§ Work request:
Copy all entries verbatim and keep any pictures out of the copy.

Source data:
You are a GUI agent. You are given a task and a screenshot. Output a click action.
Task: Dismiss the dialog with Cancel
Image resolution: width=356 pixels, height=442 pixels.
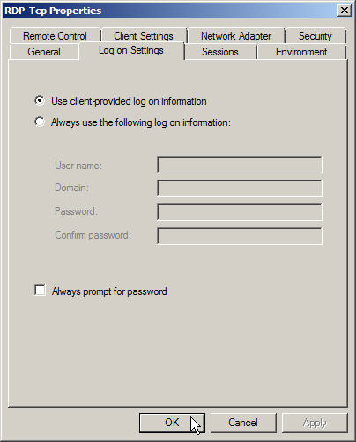[243, 423]
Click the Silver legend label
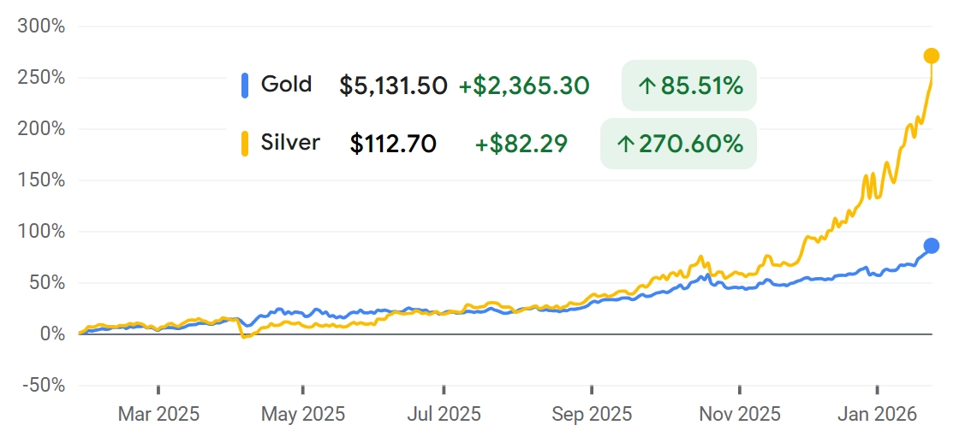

§ Response to the exercise:
You are a GUI agent. You are given a task and a screenshot. Output a click action.
Task: Dismiss the dialog with Cancel
Image resolution: width=356 pixels, height=442 pixels.
[243, 423]
Click the Silver legend label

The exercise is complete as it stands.